聴覚過敏とは大抵の人が十分我慢できる音を、苦痛を伴う異常な音として経験することです。
耳の病理と関係する生理学的な要素だけでなく心理学的な要素も治療に際しては考慮が必要です。
聴覚過敏を引き起こすメカニズムとして生化学モデル、聴覚遠心性神経の機能障害、中枢の聴覚利得、ジャストレボフの神経生理学モデルなどが考えられています。
また聴覚過敏は「聴覚補充現象」で起こることも有ります。
内耳障害では難聴であるにもかかわらず、ある一定の音量を超えた音が健常者に比べより強く響きまた耳に刺激を感じることがあります。
そのような内耳障害に伴う聴覚過敏の症状を「聴覚補充現象」といいます。
「聴覚補充現象」は感音性難聴に伴う聴覚過敏症の症状ですが、耳鼻科では「補充現象」あるいは「聴覚のリクルートメント現象」と言われる事も有ります。
耳に原因があるものとして
・耳小骨筋(あぶみ骨筋・鼓膜張筋)の反射異常
・内耳の反射異常
が考えられます。
*あぶみ骨筋・鼓膜張筋は強大音響に対する内耳防御作用として音響性あぶみ骨反射が一般的に認められています。
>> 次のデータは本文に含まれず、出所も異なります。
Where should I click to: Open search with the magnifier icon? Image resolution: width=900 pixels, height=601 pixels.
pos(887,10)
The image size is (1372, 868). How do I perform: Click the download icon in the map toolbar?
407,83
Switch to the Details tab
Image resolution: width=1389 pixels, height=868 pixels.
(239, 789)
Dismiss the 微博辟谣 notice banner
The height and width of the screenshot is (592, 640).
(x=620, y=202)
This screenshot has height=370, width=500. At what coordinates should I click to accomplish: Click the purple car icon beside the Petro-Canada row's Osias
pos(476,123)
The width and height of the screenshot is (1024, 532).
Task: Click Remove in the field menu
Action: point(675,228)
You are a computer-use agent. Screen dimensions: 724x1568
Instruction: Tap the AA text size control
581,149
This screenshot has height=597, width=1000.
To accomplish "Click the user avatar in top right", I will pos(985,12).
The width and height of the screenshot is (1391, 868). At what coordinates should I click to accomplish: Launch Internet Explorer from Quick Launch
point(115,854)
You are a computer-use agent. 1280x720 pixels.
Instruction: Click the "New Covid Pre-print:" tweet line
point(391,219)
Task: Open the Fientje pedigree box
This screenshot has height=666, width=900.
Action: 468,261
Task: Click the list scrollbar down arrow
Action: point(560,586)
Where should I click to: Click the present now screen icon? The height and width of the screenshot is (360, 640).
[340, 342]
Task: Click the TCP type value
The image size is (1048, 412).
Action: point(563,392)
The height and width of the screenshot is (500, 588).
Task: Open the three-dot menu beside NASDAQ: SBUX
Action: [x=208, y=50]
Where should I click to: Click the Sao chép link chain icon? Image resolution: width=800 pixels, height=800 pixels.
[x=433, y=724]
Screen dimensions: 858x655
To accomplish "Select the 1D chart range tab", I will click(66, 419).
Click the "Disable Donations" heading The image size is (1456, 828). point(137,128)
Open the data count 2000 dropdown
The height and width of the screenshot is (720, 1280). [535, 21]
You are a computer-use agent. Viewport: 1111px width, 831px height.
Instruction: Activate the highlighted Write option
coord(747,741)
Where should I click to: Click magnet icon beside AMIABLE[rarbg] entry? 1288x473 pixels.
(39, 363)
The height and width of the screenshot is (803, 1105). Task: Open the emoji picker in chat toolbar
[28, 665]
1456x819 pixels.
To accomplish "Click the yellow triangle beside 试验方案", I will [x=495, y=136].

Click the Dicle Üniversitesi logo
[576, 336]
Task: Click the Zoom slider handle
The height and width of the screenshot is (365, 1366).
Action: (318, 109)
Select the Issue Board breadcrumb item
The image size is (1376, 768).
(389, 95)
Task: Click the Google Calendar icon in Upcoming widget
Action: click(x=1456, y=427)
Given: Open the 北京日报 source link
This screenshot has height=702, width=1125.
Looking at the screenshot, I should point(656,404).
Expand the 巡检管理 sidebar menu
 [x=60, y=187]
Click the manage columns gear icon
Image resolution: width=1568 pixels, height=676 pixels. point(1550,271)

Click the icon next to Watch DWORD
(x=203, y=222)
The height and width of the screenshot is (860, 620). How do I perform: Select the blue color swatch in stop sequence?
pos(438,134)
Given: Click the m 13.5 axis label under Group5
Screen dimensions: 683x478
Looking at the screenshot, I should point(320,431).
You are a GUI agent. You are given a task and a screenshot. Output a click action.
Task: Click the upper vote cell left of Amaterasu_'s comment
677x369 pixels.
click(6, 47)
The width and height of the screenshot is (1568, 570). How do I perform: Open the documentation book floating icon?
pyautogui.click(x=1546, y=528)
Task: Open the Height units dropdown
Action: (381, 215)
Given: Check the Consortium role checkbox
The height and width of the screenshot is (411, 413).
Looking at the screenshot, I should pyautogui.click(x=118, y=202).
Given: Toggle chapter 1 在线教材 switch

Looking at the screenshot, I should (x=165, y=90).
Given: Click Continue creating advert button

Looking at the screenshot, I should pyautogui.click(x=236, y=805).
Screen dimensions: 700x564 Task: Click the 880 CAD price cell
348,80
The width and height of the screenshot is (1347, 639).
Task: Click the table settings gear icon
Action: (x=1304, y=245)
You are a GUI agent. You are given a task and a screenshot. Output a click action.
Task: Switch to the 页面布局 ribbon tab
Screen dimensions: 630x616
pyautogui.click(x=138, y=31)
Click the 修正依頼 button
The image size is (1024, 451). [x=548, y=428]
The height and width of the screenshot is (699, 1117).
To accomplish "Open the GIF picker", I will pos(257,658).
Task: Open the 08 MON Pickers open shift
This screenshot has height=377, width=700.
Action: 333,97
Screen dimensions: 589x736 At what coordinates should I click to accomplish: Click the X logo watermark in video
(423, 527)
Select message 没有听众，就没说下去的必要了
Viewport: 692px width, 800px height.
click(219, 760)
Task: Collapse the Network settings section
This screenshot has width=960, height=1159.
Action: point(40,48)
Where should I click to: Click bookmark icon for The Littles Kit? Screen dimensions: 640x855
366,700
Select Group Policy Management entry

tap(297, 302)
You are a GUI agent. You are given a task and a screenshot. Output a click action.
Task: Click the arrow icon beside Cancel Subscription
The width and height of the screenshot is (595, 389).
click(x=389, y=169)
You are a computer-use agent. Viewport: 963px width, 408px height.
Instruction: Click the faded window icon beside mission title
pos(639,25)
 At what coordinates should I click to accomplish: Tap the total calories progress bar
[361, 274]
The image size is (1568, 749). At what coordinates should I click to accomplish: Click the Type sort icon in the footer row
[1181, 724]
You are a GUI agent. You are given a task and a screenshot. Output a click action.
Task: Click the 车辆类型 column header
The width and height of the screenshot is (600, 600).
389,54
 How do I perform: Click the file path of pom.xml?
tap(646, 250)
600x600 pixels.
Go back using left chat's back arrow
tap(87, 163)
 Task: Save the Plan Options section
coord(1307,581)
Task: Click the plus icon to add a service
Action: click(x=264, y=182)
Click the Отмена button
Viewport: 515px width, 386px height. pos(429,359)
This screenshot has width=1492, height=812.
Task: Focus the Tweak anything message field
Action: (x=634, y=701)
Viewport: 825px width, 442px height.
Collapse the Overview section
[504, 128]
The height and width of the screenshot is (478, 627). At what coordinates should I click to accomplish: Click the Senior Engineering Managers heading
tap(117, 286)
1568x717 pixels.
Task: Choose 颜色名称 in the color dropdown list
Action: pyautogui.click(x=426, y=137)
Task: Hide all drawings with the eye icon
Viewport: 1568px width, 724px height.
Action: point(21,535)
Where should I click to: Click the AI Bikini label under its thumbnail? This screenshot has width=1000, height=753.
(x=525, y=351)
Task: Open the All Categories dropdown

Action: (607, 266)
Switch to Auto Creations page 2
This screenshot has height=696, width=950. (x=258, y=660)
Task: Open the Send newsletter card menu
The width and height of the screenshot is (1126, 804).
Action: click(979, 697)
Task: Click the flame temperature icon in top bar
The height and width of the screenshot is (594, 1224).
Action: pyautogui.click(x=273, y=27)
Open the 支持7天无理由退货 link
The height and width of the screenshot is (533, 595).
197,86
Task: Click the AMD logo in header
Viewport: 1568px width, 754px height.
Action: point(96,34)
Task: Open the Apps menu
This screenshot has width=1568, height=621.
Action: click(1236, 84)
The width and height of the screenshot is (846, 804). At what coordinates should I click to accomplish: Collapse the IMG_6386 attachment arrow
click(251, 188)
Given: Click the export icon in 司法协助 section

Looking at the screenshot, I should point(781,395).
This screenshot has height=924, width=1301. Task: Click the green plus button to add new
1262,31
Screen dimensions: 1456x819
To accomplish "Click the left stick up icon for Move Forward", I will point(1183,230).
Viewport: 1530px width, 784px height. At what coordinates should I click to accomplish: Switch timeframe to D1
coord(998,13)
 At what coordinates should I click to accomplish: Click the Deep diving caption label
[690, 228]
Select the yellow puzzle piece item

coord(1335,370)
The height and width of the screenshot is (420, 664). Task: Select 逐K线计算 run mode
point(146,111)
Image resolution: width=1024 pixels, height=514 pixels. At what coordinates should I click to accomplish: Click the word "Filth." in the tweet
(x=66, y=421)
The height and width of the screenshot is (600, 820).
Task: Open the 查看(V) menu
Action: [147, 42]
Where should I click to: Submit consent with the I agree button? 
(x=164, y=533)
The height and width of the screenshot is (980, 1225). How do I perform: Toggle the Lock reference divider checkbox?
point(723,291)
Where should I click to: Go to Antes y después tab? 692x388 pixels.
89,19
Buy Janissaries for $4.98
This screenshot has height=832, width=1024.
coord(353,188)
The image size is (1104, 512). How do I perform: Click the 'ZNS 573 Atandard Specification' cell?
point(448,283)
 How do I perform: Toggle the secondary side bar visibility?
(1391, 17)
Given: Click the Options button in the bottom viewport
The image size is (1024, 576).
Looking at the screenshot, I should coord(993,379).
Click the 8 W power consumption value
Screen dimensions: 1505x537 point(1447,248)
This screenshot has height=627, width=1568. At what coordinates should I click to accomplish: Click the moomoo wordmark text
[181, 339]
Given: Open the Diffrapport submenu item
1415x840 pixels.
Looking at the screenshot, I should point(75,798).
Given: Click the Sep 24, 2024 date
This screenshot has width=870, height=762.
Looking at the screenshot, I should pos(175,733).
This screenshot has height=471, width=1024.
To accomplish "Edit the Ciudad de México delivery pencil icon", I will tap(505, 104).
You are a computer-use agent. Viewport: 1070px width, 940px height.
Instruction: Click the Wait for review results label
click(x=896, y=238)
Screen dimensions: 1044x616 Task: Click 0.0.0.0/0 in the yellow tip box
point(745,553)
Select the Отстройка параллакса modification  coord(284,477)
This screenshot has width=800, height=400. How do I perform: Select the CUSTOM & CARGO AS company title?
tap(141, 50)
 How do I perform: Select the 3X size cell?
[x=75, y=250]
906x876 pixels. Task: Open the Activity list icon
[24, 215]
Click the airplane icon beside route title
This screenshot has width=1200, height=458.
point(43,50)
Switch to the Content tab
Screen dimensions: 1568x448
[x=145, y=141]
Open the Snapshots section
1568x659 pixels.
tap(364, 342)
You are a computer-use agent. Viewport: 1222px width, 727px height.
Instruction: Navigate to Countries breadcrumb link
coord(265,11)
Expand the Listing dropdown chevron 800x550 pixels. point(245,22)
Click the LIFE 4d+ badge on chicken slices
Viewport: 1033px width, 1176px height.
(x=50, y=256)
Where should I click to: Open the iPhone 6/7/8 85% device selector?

「耳小骨筋の反射異常」の原因が顔面神経麻痺・ベル麻痺・ラムゼイハント症候群などである場合は原因疾患を治療することで改善に向かうことがあります。
また耳の器質的機能が正常である場合は
・ストレスが原因とされることもあります。
東洋医学的なアプローチをすると「耳」は腎に関係が深いとされ、中医学では、「腎は耳と二陰に開竅(かいきゅう)し、その華は髪にある」といわれており、耳の機能は「腎」のはたらきを反映しているものと考えます。
「腎」の気が不足している状態を「腎虚」といいますが、腎虚から起こる状態の一つに耳の機能の変調がありります。
東洋医学で言う「腎」は、腎臓という意味ではなく、内臓の機能のうちの内分泌系、泌尿・生殖器系、免疫系、中枢神経系の一部の機能のことを指します。
証を立て「腎虚証」であるならば「腎の気」を補う「補腎」を行い、症状に応じて「平肝熄風」や「寧心安神」「疏経通絡」の処置を行うことで症状が改善することがあります。